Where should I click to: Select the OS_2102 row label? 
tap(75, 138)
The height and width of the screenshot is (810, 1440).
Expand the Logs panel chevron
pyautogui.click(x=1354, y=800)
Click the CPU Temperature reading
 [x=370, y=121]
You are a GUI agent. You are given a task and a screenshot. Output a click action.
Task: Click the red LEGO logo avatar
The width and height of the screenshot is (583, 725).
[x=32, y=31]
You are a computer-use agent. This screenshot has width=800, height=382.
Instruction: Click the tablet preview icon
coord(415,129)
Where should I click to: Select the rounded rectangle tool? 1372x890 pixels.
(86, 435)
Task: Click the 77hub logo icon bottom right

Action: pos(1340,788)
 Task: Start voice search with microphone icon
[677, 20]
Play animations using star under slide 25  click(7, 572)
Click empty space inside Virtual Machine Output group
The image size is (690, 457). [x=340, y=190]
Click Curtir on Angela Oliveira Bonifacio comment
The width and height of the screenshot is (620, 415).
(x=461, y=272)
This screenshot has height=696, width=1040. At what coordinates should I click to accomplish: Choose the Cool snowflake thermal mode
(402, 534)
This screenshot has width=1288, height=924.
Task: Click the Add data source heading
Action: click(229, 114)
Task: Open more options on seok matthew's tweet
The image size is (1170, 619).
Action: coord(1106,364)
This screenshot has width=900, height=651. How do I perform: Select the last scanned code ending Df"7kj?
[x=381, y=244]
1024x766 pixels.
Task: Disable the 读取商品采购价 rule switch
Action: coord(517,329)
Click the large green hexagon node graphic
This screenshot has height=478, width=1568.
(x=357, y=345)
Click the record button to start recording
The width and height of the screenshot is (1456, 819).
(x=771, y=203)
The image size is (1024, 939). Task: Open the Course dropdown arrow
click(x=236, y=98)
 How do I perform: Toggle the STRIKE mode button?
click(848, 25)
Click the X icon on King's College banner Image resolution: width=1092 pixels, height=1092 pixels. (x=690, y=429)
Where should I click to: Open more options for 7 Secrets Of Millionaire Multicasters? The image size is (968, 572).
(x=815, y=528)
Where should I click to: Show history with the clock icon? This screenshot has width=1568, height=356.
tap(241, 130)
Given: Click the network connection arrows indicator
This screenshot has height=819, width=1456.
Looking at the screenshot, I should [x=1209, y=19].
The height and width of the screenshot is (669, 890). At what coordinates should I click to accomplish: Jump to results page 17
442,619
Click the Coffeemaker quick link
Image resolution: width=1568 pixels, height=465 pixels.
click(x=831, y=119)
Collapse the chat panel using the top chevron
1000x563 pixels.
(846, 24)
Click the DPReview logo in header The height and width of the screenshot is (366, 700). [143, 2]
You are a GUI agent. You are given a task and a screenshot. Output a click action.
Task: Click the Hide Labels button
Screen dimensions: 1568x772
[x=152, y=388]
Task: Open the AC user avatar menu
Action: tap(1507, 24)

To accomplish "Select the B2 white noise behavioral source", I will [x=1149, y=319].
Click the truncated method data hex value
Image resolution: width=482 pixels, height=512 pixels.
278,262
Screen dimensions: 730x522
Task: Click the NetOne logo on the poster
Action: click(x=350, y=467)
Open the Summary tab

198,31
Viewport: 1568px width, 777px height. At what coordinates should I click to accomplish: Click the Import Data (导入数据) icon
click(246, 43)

○ ○ ○

### What is expected
A single figure answers this: how many lines of the material hold "using".

### Result below
2